Gray said Makary Ivanov’s ancestors still live in the area and attend the Russian Orthodox church.
Today the chapel is seldom used, except for special occasions like St. Nicholas Day, when a small congregation gathers for service on Dec. 19.
Money from the grants will buy materials that are historically accurate, like cedar shingles.
“In order to truly be historic preservation, you have to try to use materials that were consistent with that time period,” Gray said. “You can’t put an aluminum roof or a metal roof on the chapel, even though that’d be more water repellent.”
Gray said some updates are allowed. An ice water barrier shield will lay underneath the historically accurate shingles as an extra protectant.
The first phase of the renovation will be to repair the roof, dome and cross. The final phase will be to repair the hand-hewn logs, which are showing weather-related wear and tear.
Gray said she couldn’t remember the last time the chapel received any significant upgrades or repairs.
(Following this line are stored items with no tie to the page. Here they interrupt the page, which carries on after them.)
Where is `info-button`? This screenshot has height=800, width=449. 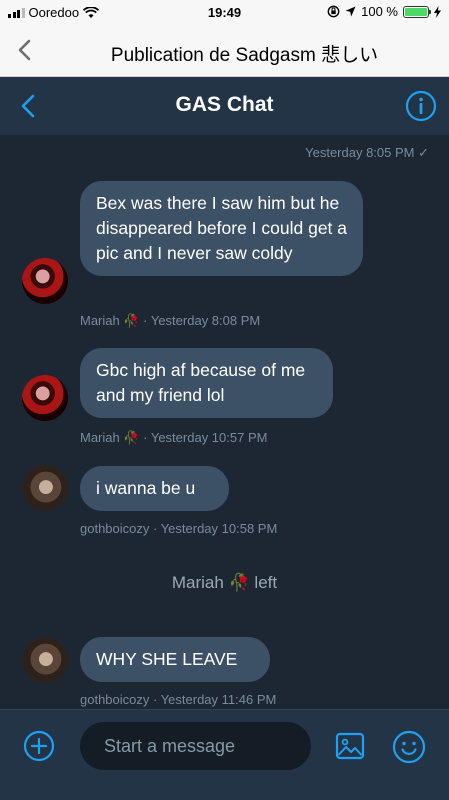 info-button is located at coordinates (421, 106).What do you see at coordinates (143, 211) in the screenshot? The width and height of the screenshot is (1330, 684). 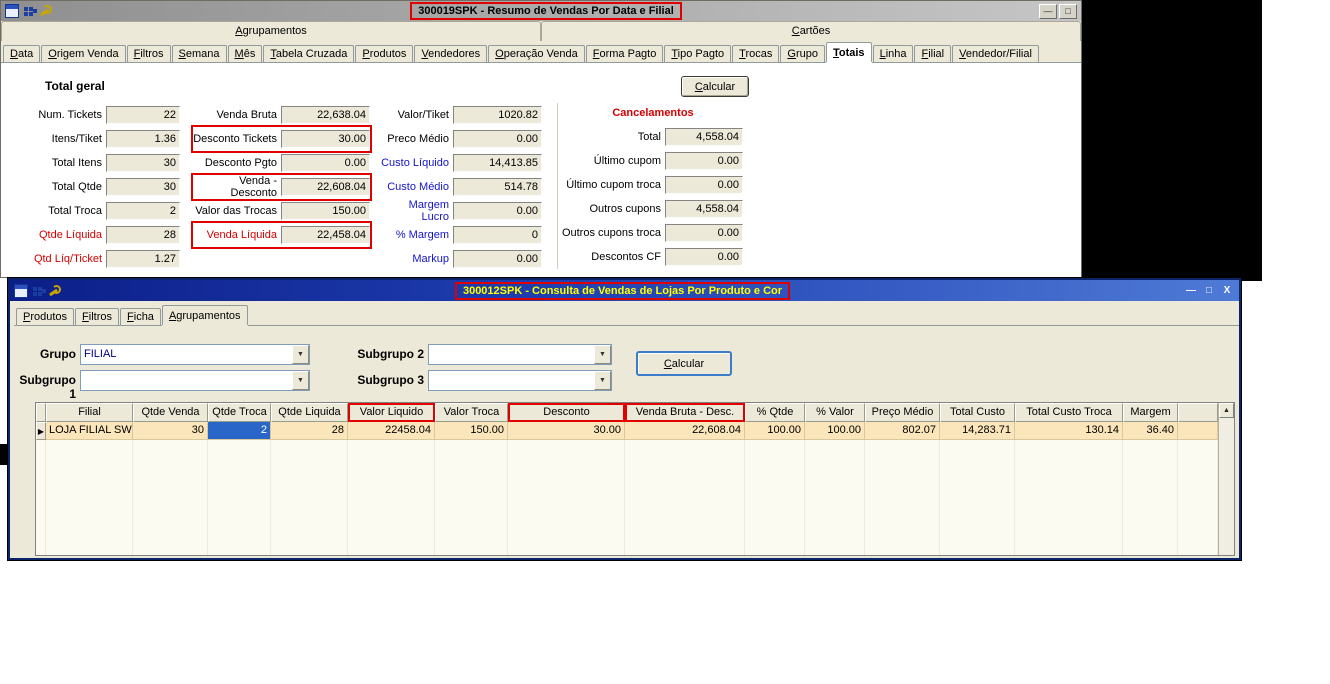 I see `field-value-total-troca: 2` at bounding box center [143, 211].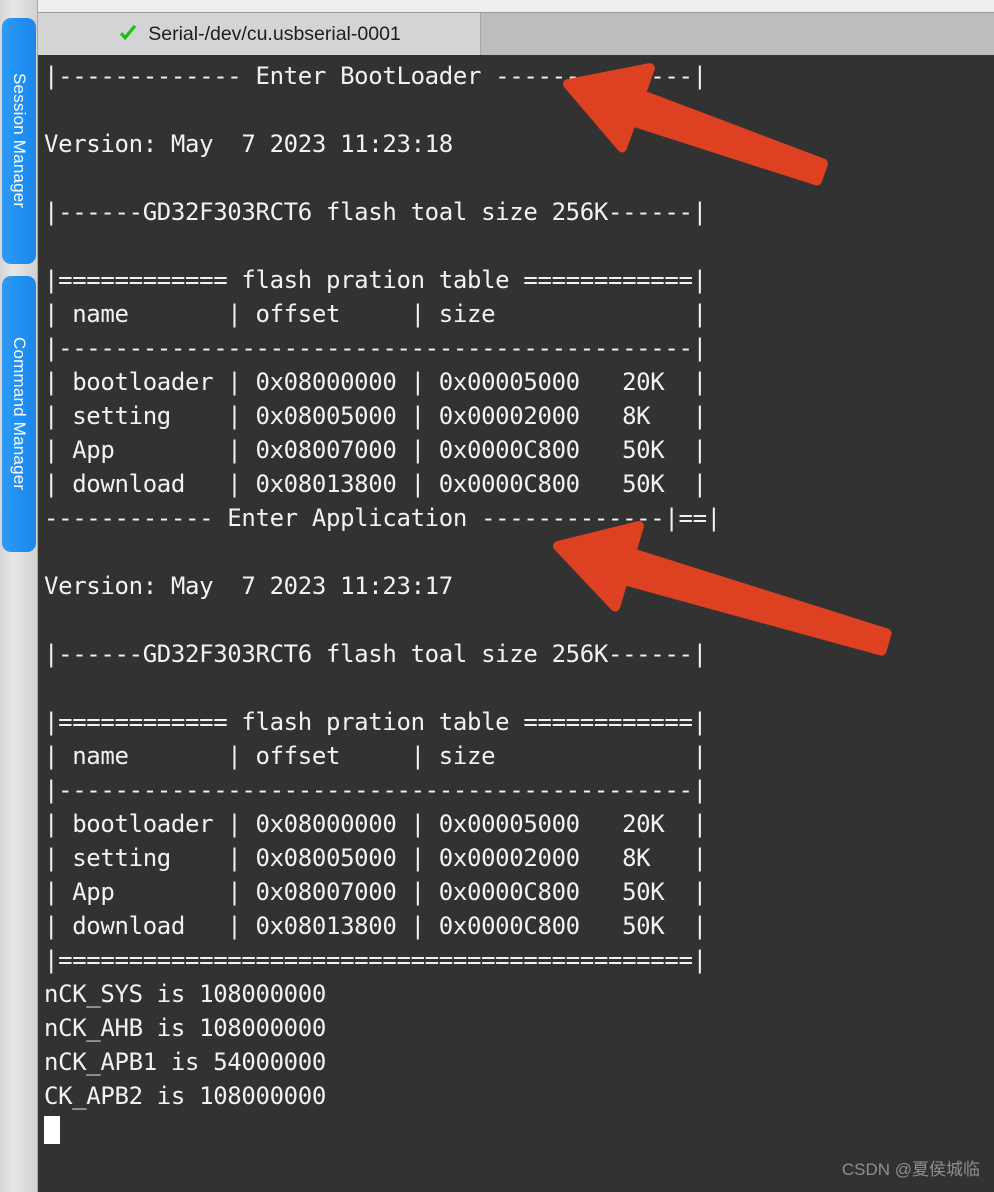 The height and width of the screenshot is (1192, 994). I want to click on side-rail: Session Manager Command Manager, so click(19, 596).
She said it may have been in the 1970s.
“I’m not positive,” Gray said. “I came here in the late 70s and I don’t remember. I do remember somebody putting a new cross on top within that time frame, but it’s been several decades since any renovation.”
Because the chapel is a National Historic Landmark, the National Park Service will provide any architectural plans and structural designs needed for the project.